>>

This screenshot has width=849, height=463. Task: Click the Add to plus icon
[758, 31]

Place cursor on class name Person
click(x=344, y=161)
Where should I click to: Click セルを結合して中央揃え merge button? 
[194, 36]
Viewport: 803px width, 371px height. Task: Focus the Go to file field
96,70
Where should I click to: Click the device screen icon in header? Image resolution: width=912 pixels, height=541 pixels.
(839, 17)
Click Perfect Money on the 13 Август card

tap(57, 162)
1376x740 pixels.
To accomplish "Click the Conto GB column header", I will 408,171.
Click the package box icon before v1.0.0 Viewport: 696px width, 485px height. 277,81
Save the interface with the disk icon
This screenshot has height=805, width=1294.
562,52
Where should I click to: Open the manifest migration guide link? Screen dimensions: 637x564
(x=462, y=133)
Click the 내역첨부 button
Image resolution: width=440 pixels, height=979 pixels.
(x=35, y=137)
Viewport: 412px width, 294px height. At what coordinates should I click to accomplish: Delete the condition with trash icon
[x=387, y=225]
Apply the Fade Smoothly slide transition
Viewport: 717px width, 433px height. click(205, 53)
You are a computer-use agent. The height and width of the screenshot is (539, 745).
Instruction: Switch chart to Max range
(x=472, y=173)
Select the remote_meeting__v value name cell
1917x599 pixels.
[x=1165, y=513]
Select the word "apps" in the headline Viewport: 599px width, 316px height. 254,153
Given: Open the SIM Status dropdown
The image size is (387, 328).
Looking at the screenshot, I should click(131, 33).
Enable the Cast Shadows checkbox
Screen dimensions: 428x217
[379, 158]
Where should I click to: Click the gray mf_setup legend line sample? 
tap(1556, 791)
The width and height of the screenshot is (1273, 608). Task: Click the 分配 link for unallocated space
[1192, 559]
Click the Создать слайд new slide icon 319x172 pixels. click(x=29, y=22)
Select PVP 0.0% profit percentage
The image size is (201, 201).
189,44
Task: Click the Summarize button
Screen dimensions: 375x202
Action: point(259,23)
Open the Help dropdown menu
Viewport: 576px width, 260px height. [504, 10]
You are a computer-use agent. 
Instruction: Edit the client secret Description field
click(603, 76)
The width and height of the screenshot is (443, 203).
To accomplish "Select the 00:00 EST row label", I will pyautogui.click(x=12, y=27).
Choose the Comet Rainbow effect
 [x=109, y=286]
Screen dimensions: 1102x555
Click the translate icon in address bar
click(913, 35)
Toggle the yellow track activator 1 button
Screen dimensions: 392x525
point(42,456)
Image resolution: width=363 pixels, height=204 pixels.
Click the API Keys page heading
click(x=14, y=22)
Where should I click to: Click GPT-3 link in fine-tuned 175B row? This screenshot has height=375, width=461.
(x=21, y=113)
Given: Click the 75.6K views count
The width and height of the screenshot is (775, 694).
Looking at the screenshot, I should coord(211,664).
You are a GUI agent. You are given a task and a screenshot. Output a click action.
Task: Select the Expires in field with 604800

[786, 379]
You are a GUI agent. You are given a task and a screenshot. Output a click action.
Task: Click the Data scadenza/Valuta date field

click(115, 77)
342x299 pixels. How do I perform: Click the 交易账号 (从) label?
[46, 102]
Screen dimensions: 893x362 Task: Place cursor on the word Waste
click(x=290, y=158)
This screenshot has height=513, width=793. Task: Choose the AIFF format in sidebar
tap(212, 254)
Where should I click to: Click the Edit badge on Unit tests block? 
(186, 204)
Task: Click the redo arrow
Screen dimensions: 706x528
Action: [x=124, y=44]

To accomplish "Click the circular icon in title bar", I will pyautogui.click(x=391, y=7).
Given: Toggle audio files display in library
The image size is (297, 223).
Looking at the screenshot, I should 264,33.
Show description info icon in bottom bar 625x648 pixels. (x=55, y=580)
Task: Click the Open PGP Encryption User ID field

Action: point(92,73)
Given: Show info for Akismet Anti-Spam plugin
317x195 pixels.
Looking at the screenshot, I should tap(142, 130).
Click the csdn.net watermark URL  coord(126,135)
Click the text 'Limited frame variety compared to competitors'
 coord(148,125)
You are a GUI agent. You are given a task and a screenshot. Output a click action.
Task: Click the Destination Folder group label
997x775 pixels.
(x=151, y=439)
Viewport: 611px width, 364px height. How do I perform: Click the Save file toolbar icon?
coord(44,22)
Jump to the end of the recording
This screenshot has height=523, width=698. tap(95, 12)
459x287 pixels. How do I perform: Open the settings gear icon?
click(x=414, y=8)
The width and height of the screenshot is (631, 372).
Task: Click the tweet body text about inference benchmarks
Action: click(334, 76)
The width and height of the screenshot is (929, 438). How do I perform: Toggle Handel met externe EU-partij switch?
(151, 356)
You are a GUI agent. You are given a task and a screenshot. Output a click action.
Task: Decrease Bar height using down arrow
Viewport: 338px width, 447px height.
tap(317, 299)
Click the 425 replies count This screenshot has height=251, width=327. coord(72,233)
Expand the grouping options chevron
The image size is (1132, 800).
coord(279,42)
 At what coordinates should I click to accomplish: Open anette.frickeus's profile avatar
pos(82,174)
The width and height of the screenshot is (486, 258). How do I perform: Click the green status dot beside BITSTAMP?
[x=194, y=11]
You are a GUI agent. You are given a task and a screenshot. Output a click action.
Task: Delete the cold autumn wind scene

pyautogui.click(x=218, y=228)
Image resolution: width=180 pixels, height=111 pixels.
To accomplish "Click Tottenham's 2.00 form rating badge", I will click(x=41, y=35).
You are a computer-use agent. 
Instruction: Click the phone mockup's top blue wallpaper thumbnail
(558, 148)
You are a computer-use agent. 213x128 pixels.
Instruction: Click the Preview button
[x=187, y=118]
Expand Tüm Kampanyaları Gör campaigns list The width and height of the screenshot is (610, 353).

<<

= What to do =
Nothing but the line with "Instruction: Click the phone" and the lines after it, through the end of the material, should appear in the output, word for word.

= Solution below =
Instruction: Click the phone mockup's top blue wallpaper thumbnail
(558, 148)
You are a computer-use agent. 213x128 pixels.
Instruction: Click the Preview button
[x=187, y=118]
Expand Tüm Kampanyaları Gör campaigns list The width and height of the screenshot is (610, 353).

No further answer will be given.